No, it doesn't. Quite on the contrary:
Consider that for n iterations, we get running time R. Then for n + 1 iterations we'll get exactly R + 1.
Thus, the growth rate is constant and the overall runtime is indeed O(n).
However, I think Dima's assumption about the question is right although his solution is overly complicated:
What you have to do is to come up with a closed form solution, i. e. the non-recursive formula for T(n), and then determine what the big-O of that expression is.
It's sufficient to examine the relative size of T(n) and T(n + 1) iterations and determine the relative growth rate. The amount obviously doubles which directly gives the asymptotic growth.
First off, all four answers are worse than O(n)... O(n*log n) is more complex than plain old O(n). What's bigger: 8 or 8 * 3, 16 or 16 * 4, etc...
On to the actual question. The general solution can obviously be solved in constant time if you're not doing recursion
( T(n) = 2^(n - 1) + 2^(n) - 1 ), so that's not what they're asking.
And as you can see, if we write the recursive code:
int T( int N )
{
if (N == 1) return 2;
return( 2*T(N-1) + 1);
}
It's obviously O(n).
So, it appears to be a badly worded question, and they are probably asking you the growth of the function itself, not the complexity of the code. That's 2^n. Now go do the rest of your homework... and study up on O(n * log n)

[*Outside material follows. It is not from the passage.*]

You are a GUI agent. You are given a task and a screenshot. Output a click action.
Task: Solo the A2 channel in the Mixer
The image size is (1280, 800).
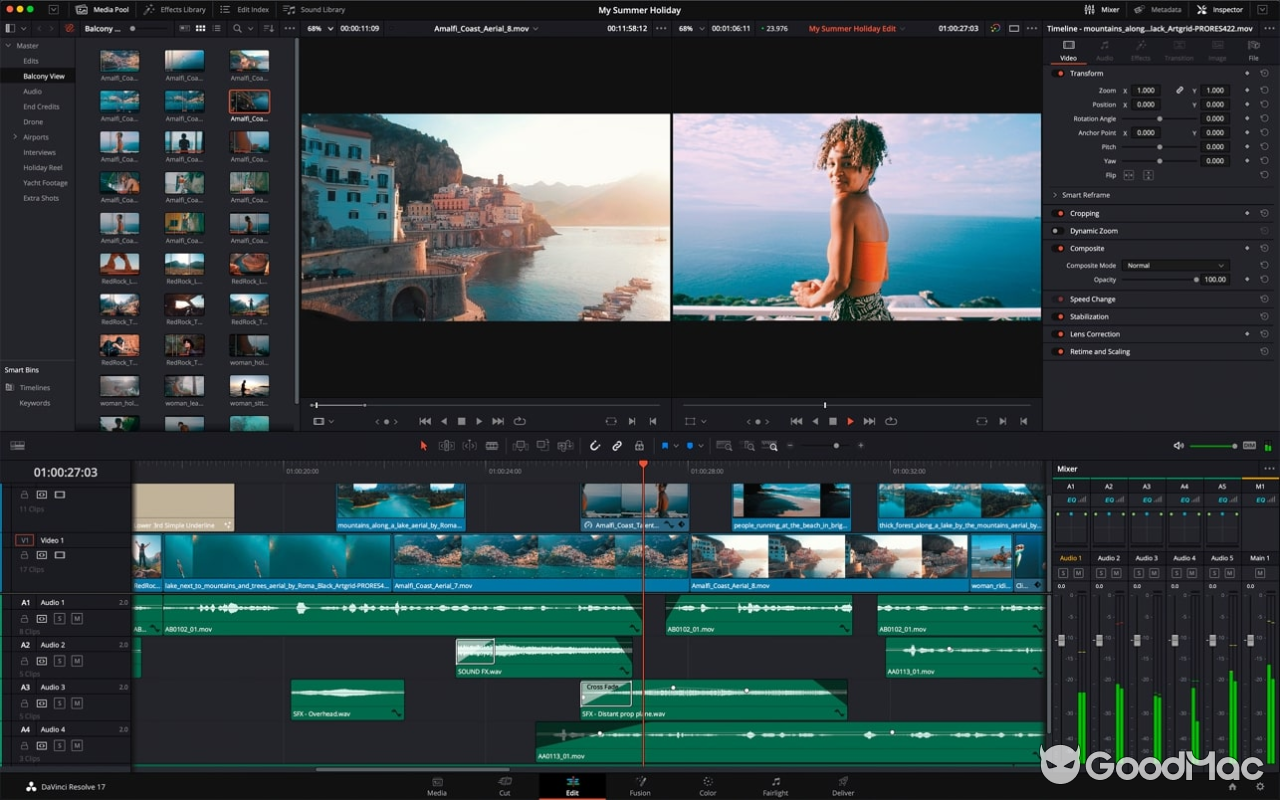click(x=1101, y=573)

Computing a closed form solution to the recursion is easy.
By inspection, you guess that the solution is
T(n) = 3*2^(n-1) - 1
Then you prove by induction that this is indeed a solution. Base case:
T(1) = 3*2^0 - 1 = 3 - 1 = 2. OK.
Induction:
Suppose T(n) = 3*2^(n-1) - 1. Then
T(n+1) = 2*T(n) + 1 = 3*2^n - 2 + 1 = 3*2^((n+1)-1) - 1. OK.
where the first equality stems from the recurrence definition,
and the second from the inductive hypothesis. QED.
3*2^(n-1) - 1 is clearly Theta(2^n), hence the right answer is the third.
To the folks that answered O(n): I couldn't agree more with Dima. The problem does not ask the tightest upper bound to the computational complexity of an algorithm to compute T(n) (which would be now O(1), since its closed form has been provided). The problem asks for the tightest upper bound on T(n) itself, and that is the exponential one.